* PROMPT
Copy the lines below, starting with the line containing "You are a GUI" and going on through the line containing "coord(116,231)", and leave the pictures out of your answer.

* PROVIDED DATA
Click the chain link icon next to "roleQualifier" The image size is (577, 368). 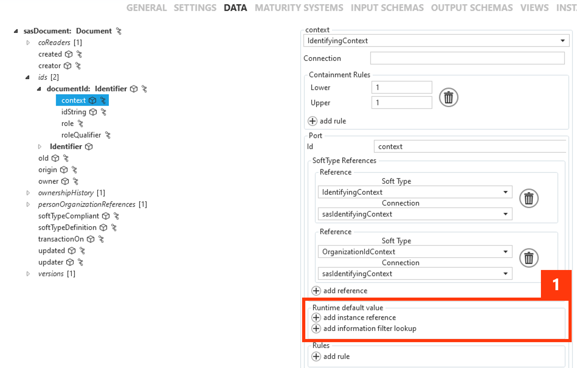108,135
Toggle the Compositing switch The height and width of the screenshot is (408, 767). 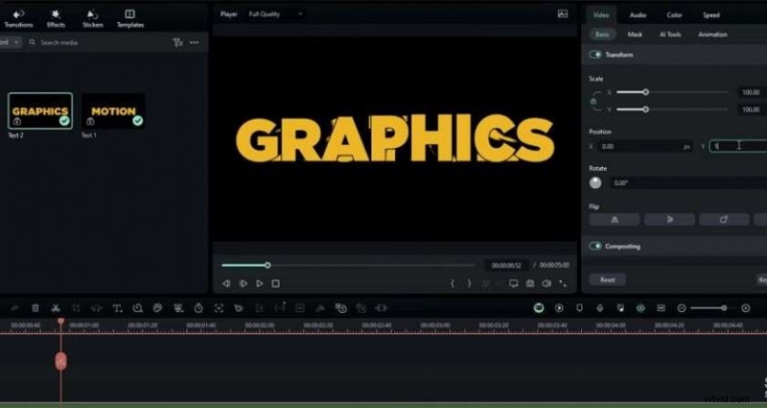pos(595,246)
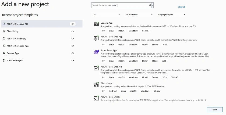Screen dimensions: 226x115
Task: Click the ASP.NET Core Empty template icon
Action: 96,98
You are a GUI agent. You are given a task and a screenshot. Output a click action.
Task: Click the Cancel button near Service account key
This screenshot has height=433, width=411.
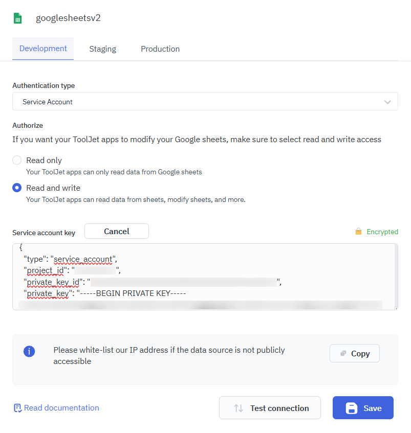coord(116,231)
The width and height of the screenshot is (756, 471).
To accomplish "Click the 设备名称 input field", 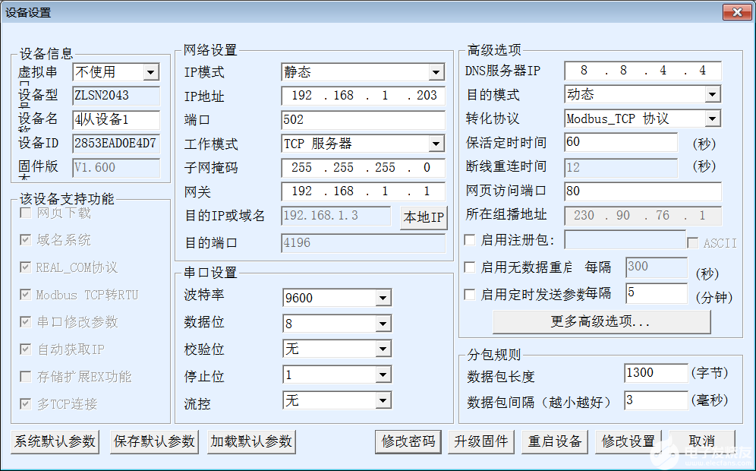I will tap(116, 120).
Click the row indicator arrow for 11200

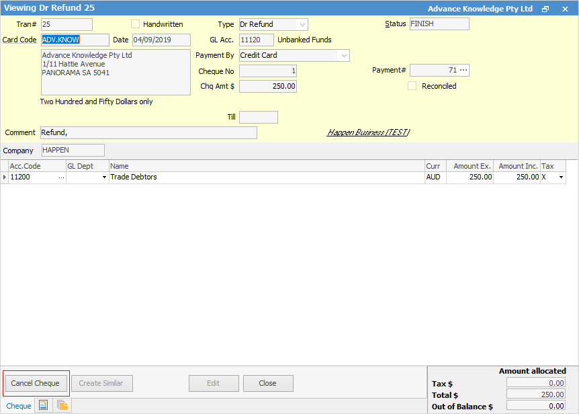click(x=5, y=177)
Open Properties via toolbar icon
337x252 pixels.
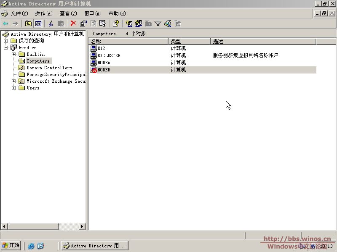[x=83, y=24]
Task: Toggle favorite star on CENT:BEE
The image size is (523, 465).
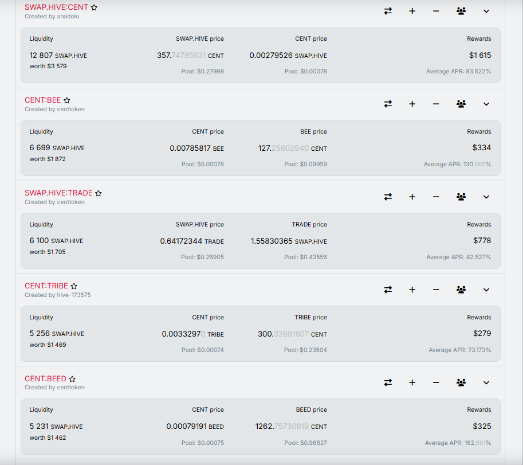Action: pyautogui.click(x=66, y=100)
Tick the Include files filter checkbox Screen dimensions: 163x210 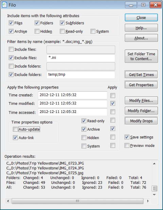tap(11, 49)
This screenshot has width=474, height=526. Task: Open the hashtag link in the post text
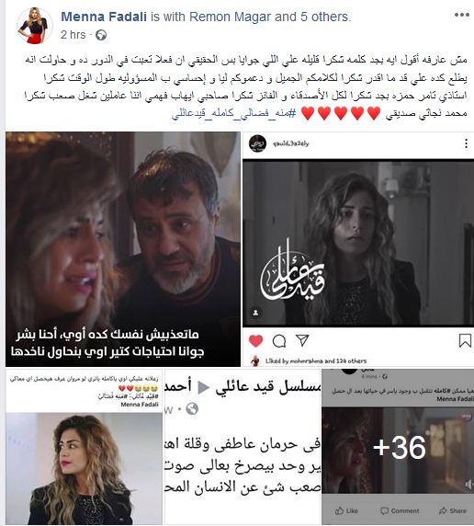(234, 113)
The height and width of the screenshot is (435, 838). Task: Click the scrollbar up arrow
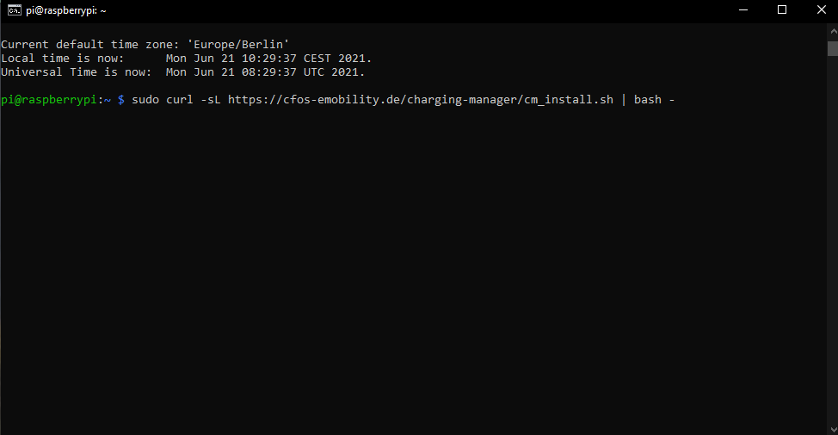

* THE RESULT
You are a GUI agent. You are given a task and a screenshot. Output a click action.
Task: Click the Cancel button near Service account key
This screenshot has height=433, width=411.
coord(116,231)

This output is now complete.